Problem requirements: Wherever "Kamyonet" appears in the records below, copy the line that holds it.

Given entries:
....

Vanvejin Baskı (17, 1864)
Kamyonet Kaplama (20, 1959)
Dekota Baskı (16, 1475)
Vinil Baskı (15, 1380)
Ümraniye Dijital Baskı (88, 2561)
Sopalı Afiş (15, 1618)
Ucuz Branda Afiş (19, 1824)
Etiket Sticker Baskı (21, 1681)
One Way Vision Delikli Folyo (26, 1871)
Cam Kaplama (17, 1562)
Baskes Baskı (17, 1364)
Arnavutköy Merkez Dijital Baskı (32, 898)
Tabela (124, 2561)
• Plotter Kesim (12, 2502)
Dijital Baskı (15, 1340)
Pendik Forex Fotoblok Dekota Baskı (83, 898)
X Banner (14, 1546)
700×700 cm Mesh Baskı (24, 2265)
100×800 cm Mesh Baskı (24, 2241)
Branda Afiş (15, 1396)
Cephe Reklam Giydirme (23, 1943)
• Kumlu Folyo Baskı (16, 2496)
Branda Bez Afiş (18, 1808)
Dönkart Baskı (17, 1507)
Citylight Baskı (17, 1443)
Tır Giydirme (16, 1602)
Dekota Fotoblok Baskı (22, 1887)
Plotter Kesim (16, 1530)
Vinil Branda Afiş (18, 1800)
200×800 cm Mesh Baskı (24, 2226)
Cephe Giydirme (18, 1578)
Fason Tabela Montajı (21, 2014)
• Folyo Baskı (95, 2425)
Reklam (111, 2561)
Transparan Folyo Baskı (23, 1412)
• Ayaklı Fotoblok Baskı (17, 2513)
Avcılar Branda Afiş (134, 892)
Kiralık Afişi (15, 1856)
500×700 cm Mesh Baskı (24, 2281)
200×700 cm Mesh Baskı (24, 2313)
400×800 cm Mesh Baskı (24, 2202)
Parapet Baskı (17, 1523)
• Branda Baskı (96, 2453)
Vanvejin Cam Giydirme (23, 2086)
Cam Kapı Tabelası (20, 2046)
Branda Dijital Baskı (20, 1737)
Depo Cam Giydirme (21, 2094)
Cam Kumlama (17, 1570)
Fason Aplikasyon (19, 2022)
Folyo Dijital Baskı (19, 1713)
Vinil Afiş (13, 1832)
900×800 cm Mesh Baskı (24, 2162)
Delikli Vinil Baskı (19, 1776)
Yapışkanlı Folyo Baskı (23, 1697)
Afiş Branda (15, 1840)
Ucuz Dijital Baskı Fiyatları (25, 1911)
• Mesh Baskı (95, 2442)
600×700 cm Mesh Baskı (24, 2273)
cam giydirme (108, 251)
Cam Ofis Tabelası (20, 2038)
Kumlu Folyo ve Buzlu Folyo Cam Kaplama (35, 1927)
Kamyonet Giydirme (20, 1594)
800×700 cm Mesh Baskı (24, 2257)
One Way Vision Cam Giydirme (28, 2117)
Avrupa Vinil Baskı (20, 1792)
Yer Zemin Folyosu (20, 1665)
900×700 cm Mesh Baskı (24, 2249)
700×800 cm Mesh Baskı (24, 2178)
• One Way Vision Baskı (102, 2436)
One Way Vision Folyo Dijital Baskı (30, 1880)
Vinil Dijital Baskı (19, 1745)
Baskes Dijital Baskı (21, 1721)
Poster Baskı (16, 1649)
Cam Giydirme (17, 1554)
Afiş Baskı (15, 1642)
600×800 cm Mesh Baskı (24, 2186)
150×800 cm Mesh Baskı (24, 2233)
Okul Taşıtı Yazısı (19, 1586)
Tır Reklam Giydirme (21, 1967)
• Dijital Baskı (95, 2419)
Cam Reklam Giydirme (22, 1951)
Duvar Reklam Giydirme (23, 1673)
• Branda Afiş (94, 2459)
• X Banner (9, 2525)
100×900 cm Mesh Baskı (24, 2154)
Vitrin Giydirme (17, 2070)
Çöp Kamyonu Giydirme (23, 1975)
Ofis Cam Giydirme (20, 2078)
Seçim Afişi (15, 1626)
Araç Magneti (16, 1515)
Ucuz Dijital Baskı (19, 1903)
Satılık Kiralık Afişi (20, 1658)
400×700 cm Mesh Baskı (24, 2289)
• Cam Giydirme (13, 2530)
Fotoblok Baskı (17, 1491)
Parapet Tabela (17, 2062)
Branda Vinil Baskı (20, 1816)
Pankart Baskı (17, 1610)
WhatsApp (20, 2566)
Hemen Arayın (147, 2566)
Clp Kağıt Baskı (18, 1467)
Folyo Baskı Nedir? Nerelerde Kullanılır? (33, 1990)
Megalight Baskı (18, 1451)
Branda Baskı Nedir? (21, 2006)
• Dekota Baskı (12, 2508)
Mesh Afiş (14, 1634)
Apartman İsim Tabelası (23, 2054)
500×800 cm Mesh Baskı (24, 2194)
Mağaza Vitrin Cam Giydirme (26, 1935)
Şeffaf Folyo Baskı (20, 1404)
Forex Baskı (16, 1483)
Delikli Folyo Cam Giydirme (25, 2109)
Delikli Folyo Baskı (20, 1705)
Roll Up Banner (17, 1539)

....

Response to this task:
Kamyonet Kaplama (20, 1959)
Kamyonet Giydirme (20, 1594)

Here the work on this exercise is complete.